To date, no pharmacologic therapies have been proven to improve the cardiovascular prognosis of individuals with kidney failure requiring chronic hemodialysis. To address this gap, Patrick Rossignol, MD, PhD, and colleagues examined the effects of spironolactone, a steroidal mineralocorticoid receptor antagonist, on cardiovascular outcomes among patients receiving chronic hemodialysis at high risk for cardiovascular events.
The study (ALCHEMIST) was an investigator-initiated, multicenter, double-blind, randomized, placebo-controlled, event-driven trial. ALCHEMIST was conducted at 64 academic hospitals, general hospitals, and nonprofit or private practice dialysis centers in France, Belgium, and Monaco. Patients were eligible to enroll if they were 18 years of age or older and had kidney failure requiring chronic hemodialysis and at least one cardiovascular comorbidity or risk factor.
The study began with a 4-week run-in period, with participants receiving open-label oral spironolactone 25 mg every other day. Participants were then randomly assigned 1:1 to receive oral spironolactone, titrated to 25 mg per day, or placebo. The primary end point of interest was time to first major adverse cardiovascular event, defined as cardiovascular death, nonfatal myocardial infarction, acute coronary syndrome, stroke, or hospitalization for heart failure.

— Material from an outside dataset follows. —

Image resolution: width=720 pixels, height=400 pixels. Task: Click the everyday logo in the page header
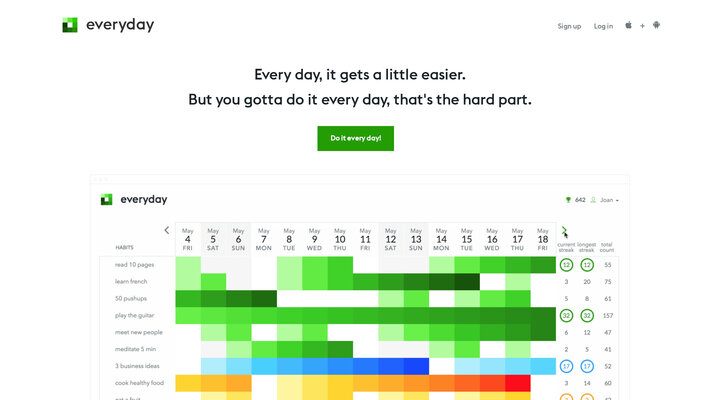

The researchers analyzed the end point among the intention-to-treat population. In addition, they incorporated data from ALCHEMIST into a meta-analysis of double-blind, randomized controlled trials of mineralocorticoid receptor antagonists among patients receiving chronic hemodialysis.
A total of 794 patients entered the run-in period. Of those, 320 patients were randomly assigned to spironolactone, and 324, to placebo. Due to a lack of funding from the sponsor, the trial was stopped prematurely. Median follow-up was 32.6 months.
In the spironolactone group, the primary end point occurred in 24% (n=78) of the patients, compared with 24% (n=79) of patients in the placebo group (hazard ratio [HR]1.00; 95% CI, 0.73-1.36; P=0.98). In the spironolactone group, hyperkalemia (potassium concentration >6 mmol/L) was reported in 42% (n=135) of patients, compared with 41% (n=134) in the placebo group (HR, 1.12; 95% CI, 0.88-1.43).
Results of the meta-analysis suggest that there was no reduction in all-cause or cardiovascular mortality of nonfatal cardiovascular events associated with mineralocorticoid receptor antagonists and no increase in the odds of hyperkalemia events (serum potassium concentration >6 mmol/L) associated with mineralocorticoid receptor antagonists.
In summary, the authors said, “In patients with kidney failure on hemodialysis and with high risk of adverse cardiovascular outcomes, spironolactone did not reduce the incidence of major cardiovascular events. The updated meta-analysis shows that mineralocorticoid receptor antagonists did not reduce all-cause or cardiovascular mortality. Therefore, off-label use of spironolactone in the setting is not supported by available evidence.”